**REQUEST 1**
Answer these questions using the concert review of The Hold Steady's set:
(a) At what time of night does the Dome Studio go nearly pitch-black before the band takes the stage?
(b) Which album does the band wholly disown in its set?
(c) What is the song "Big Cig" about?
**REQUEST 2**
Explain in one to three sentences why Craig Finn appeals to the audience, according to the concert review of The Hold Steady's set.
**REQUEST 3**
Proceed with the concert review of The Hold Steady's set, continuing from its final paragraph.

**DOCUMENT SECTION**
Uncut at The Great Escape 2014! Night 1: The Hold Steady, The Rails, Alice Boman, PHOX...
The storms battering the South Coast have blown themselves out by the time Club Uncut reconvenes for another year at The Great Escape festival. It’s after midnight and very nearly pitch-black in the Dome Studio just before our first night’s headliners, The Hold Steady, dramatically hit the lights, then the stage. “As the song says,” Craig Finn promises, “we’re gonna have a real good time together.”
With his close-cropped hair, Finn looks all business, and his band play a tight 45 minutes, focusing on the best of their 2007 breakthrough Boys And Girls In America, and the current Teeth Dreams. 2010’s Heaven Is Whenever is wholly disowned, For “Stuck Between Stations”, Finn holds his hands over the crowd in Springsteen-style testifying. Part of his appeal, though, is that his bespectacled looks make him resemble a Woody Allen klutz more than a Boss, an underdog rocker closer to the audience, claiming his right to be onstage by the force of his songs and his belief in them.
Feedback acts as a bridge to the Motown beat of “Big Cig”, about a girl who “smoked cigarettes ever since she was seven.” “Sequestered In Memphis” provides a still more gripping, cautionary tale, as dime-store novel debauchery and disaster descend on the luckless Finn. “I went there on business,” he says in hapless excuse, clutching his head, as his band’s twin guitars give sympathetic Stones raunch.
The crowd start to pack in from nearby, finished gigs, as the clock ticks towards 1am sweat starts to drip down backs. The Hold Steady have played much bigger places than this upstairs club in the last seven years, but they look comfortable, as if this sort of situation is their natural home.

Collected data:
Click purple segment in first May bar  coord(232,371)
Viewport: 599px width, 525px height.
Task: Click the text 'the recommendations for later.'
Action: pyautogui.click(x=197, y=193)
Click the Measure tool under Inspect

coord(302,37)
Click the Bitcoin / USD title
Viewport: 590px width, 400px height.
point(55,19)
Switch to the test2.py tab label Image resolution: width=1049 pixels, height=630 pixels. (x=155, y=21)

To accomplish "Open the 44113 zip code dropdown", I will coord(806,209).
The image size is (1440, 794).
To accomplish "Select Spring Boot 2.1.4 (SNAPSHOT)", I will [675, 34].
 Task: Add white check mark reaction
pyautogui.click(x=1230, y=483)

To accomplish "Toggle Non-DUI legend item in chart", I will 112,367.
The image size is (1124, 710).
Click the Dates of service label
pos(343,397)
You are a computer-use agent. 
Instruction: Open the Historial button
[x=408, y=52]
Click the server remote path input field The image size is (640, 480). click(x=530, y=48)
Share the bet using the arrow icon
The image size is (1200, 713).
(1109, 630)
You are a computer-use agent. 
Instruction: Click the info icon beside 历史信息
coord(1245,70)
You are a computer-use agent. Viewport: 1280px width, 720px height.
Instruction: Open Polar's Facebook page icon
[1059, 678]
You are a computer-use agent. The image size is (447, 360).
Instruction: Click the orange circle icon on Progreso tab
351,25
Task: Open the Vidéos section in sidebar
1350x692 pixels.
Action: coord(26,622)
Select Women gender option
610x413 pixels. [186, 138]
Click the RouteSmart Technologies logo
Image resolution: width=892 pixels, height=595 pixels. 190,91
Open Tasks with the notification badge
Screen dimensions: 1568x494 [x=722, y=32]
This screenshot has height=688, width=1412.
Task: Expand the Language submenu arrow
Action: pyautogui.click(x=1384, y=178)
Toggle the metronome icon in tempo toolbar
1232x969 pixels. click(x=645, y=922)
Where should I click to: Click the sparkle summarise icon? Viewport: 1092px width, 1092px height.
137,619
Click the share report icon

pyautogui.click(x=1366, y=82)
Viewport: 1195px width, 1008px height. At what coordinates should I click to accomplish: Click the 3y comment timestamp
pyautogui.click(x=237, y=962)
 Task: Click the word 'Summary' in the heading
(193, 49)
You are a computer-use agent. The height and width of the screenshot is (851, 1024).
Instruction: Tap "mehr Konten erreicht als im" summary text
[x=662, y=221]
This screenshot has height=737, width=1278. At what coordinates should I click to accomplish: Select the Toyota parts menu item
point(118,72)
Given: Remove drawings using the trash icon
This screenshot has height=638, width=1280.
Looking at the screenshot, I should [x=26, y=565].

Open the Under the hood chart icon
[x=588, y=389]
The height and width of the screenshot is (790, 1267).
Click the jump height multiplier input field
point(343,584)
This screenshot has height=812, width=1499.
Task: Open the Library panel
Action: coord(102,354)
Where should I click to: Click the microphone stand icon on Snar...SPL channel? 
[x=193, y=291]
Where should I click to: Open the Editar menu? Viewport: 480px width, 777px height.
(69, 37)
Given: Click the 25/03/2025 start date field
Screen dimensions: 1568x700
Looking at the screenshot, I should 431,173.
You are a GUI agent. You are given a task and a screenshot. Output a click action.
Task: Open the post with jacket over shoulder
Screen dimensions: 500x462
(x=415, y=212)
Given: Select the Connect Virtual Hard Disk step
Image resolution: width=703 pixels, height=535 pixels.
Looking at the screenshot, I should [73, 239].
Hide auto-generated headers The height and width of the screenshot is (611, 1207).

**ANSWER 1**
(a) After midnight.
(b) Heaven Is Whenever, from 2010.
(c) A girl who "smoked cigarettes ever since she was seven."

**ANSWER 2**
His bespectacled looks make him resemble a Woody Allen klutz more than a Boss. This makes him an underdog rocker closer to the audience, who claims his right to be onstage by the force of his songs and his belief in them.

**ANSWER 3**
“I wish we had a song about seagulls,” Finn says, trying to get with the seaside programme. Instead, he plays “Chips Ahoy!”, Boys And Girls In America’s great tale of racetrack romance. The crowd sing along to the wordless chorus, one of rock’s best of the last decade. The big choruses, drum tattoos, keyboard chimes and rasping riffs of punk-sharpened ‘70s US rock punch right through the set.
“Your Little Hoodrat Friend”, from way back in pre-success 2005, finds Finn looking beatific as he communes with the jumping and punching front rows. After a rousing “Southside Girls”, he takes a moment to address what we’re all doing here in 2014, when so many digital pleasures could keep us at home. “You chose to drink some beer, and sing some songs,” he congratulates us. “If we can get in a room and have a rock’n’roll show, I think that’s more and more important.” Rock as a meeting place, not the market-place the wider Great Escape can sometimes seem, is as good a mission statement for Club Uncut as any.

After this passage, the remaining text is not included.